Godoy: Até que se saiba não. Não existe no Programa Academia da Saúde, na Portaria Consolidada número 5 de 2017, que traz os padrões de portabilidade para a água de abastecimento público, a presença da geosmina. Embora ela não seja regulada, você tem parâmetros de cheiro e sabor da água que são regulados. Ela é um indicador do problema, e o sabor na água, sendo muito acentuado, indica que a água não está potável.
Por que só agora surgiu o problema?
Ferrão: Na realidade esse problema é antigo. Em 2001, tivemos um evento desses, em que a água distribuída pela CEDAE apresentava forte cheiro e sabor de geosmina. Também houve presença de cianotoxinas (microcistinas) na água tratada e também na água de diálise de quatro centros de hemodiálise sediados no Rio de Janeiro, um deles foi no Hospital Universitário da Universidade Federal do Rio de Janeiro, no Fundão. Também foi detectada toxina e alterações bioquímicas no sangue dos pacientes de hemodiálise, compatível com dano hepático. Isto está registrado em artigo científico. No entanto, não houve mortalidade, como no caso de Caruaru (PE), quando houve contaminação na água de diálise e morreram 76 pacientes. Este foi o primeiro caso confirmado, cientificamente, de morte de humanos por cianotoxinas. Portanto, é preciso ter um controle rigoroso no tratamento da água para que casos como esse não se repitam.

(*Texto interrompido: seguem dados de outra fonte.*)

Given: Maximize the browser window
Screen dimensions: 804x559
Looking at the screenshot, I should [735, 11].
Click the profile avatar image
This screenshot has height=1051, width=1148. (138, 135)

Como relacionar a geosmina ao problema de saneamento básico no Brasil?
Ferrão: A ocorrência de geosmina na rede de abastecimento de água, conforme estamos observando recentemente no Rio de Janeiro, está totalmente relacionada com a falta de saneamento básico, questão que configura uma preocupação permanente em saúde pública. Não se trata apenas de um problema do Rio de Janeiro ou dos rios da Baixada Fluminense que chegam ao Rio Guandu, que são verdadeiros valões de esgoto a céu aberto. Infelizmente, a precariedade de saneamento básico está largamente disseminada no território nacional. O tratamento adequado de esgoto é um investimento fundamental em saúde pública não apenas no caso da geosmina, mas para uma ampla variedade de doenças evitáveis.

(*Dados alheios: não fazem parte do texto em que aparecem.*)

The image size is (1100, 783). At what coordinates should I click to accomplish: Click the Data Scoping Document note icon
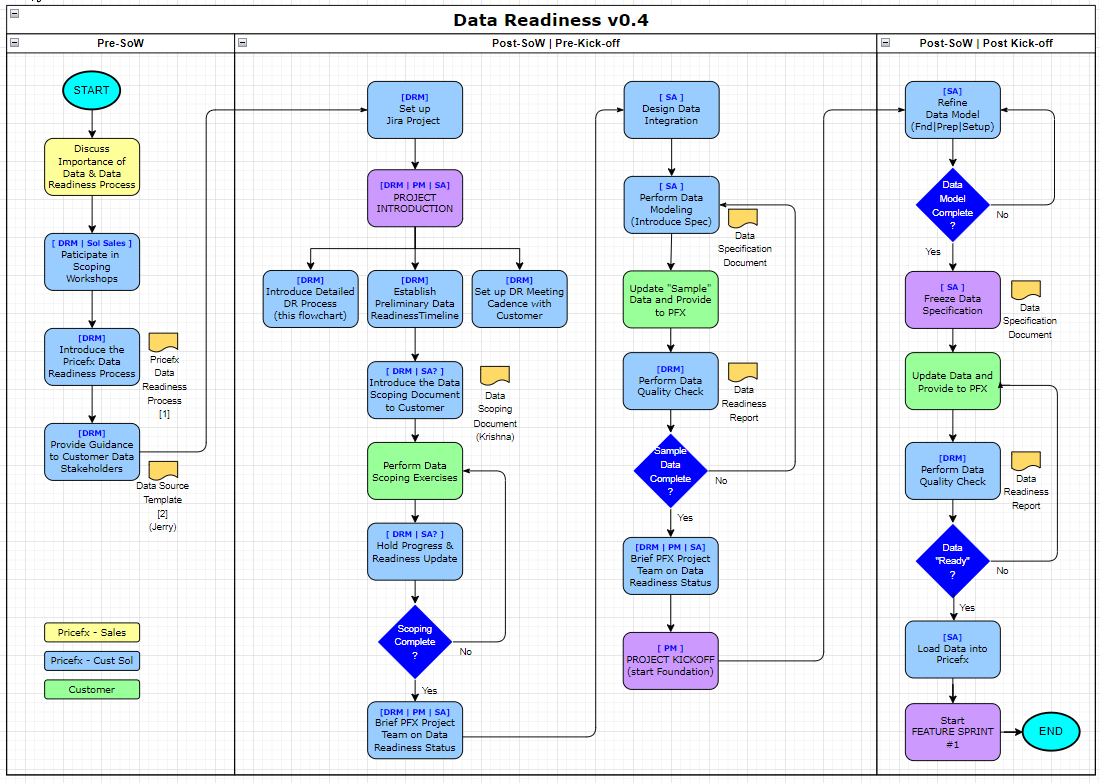point(494,375)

Godoy: Ela é um indicador do problema e, também, é um indicativo da falta de políticas públicas, saneamento básico e ocupação irregular do solo. Quando se tem uma ocupação irregular da margem dos rios, há um lançamento direto do esgoto nos corpos d´água. E denota a falta de fiscalização, porque a parte de abastecimento público de água é, na realidade, uma concessão do município.